▶ Work request:
Every entry should be transcribed word for word, so that nothing is missing.

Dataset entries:
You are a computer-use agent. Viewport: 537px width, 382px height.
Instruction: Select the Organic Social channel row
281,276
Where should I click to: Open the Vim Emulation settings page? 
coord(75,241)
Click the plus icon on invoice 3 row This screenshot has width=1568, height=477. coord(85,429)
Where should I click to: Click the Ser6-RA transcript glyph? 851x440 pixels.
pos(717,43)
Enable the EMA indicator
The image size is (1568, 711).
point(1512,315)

▶ Task response:
You are a computer-use agent. Viewport: 537px width, 382px height.
Instruction: Select the Organic Social channel row
281,276
Where should I click to: Open the Vim Emulation settings page? 
coord(75,241)
Click the plus icon on invoice 3 row This screenshot has width=1568, height=477. coord(85,429)
Where should I click to: Click the Ser6-RA transcript glyph? 851x440 pixels.
pos(717,43)
Enable the EMA indicator
The image size is (1568, 711).
point(1512,315)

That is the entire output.